Associate Professor of Urology University of British Columbia
Introduction: Ureteral access sheaths (UAS) facilitate ureteroscopy and one reported benefit is reduced intrarenal pressure. We sought to determine if the position of the UAS made a difference in renal pressure utilizing a concept pressure-sensing ureteroscope. We also sought to determine if different UAS sizes could impact renal pressure.
Methods: A concept single use digital flexible ureteroscope with pressure monitoring technology (Boston Scientific, USA, concept device/technology, not available for sale) was utilized in this study. Utilizing a live-anesthetized porcine model, pressure was verified by measuring pressure through a 5Fr ureteral catheter (via monitor HP78354A as a reference) compared to readings from the concept ureteroscope. Next, an anesthetized porcine model was tested with different sized ureteral access sheaths (UASs) (11/13, 12/14, and 13/15 Fr) in 3 different locations within the urinary system: 1. in the renal pelvis, 2. below the ureteropelvic junction and 3. in the distal ureter. A pressurized bag at 150mmHg was used to deliver irrigation. Pressure measurements were taken with each parameter using the concept ureteroscope after the renal collecting system had reached a steady state.

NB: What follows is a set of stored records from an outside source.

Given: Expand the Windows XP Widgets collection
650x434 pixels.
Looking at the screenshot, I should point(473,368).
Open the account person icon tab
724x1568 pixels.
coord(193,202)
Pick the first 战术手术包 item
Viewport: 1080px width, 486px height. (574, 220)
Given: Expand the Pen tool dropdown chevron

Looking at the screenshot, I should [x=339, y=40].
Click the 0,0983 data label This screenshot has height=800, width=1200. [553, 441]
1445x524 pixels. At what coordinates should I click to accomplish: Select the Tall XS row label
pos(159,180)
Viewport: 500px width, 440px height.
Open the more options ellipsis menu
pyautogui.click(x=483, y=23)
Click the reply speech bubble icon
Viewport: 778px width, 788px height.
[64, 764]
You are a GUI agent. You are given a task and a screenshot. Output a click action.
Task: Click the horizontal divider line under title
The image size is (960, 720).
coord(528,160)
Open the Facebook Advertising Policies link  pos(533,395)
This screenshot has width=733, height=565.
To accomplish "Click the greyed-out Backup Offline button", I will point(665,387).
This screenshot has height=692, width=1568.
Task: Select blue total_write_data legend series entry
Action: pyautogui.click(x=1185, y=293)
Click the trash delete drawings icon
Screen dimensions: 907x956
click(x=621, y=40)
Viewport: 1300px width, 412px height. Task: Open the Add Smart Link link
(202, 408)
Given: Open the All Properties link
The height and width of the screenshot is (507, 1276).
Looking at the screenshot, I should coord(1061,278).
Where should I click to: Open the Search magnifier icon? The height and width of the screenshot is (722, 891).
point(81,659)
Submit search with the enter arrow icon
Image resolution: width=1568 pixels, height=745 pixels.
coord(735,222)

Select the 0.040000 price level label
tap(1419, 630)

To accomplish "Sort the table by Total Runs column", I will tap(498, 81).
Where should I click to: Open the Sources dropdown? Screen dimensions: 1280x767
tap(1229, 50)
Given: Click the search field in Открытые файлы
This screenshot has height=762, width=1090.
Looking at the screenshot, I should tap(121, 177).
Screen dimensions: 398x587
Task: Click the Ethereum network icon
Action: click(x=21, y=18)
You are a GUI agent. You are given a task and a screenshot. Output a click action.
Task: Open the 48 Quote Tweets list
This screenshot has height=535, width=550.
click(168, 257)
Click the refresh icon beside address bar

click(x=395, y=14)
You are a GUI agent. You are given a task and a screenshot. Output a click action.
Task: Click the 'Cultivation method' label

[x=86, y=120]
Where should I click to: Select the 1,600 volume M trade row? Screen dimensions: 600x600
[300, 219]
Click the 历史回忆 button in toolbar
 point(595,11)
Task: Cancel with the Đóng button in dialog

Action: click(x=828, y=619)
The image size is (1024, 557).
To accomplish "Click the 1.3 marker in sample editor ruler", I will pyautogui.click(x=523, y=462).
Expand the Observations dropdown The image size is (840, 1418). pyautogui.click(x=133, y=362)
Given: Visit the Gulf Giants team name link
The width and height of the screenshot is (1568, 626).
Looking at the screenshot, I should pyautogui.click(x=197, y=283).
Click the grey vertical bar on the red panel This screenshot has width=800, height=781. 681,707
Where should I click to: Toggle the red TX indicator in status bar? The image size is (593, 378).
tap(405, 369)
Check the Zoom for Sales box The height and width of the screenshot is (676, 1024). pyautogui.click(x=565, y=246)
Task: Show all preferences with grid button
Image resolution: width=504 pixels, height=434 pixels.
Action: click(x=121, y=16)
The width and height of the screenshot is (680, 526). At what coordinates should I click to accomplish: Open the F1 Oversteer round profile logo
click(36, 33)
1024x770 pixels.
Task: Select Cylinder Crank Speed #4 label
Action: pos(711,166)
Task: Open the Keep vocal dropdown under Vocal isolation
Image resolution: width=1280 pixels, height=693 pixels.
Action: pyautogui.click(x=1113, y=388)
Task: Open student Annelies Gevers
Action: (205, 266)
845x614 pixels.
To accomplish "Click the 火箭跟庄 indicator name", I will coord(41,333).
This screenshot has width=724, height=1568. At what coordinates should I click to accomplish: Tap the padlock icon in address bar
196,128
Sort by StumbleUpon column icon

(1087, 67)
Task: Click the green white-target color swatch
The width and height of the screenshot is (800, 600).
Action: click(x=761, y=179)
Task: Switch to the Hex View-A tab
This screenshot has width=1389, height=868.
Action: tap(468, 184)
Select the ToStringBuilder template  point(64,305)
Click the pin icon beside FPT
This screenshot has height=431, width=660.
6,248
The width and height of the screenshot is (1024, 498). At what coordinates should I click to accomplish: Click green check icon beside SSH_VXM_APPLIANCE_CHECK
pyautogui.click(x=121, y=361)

Results: Intra-renal pressure readings from the concept ureteroscope strongly corelated with the reference device (p=0.972). The lowest pressures occurred with the UAS in the renal pelvis for the 2 largest UAS sizes. If the UAS is below the UPJ, pressure significantly increased in the 11/13 and 12/14 UASs. Only the 13/15 reduced pressure when below the UPJ. None of the UASs in the distal ureter reduced pressure significantly from control. The 12/14 UAS in the renal pelvis had statistically lower pressure than control (p=0.001) and the 11/13 (p < 0.0001), but was not as low as the 13/15 (p=0.033).
Conclusions: Overall, the largest UAS (13/15Fr) offered the lowest pressure in most positions. . Placing the UAS in the distal ureter did not significantly reduce intrarenal pressure with any UAS. This data suggests to ideally use a >12/14Fr sized UAS in the renal pelvis to obtain the least pressure reduction during ureteroscopy. Further studies are needed to evaluate the clinical significance and sequelae of intra-renal pressure and to determine safe levels.
Source of Funding: This work was supported by Boston Scientific Inc.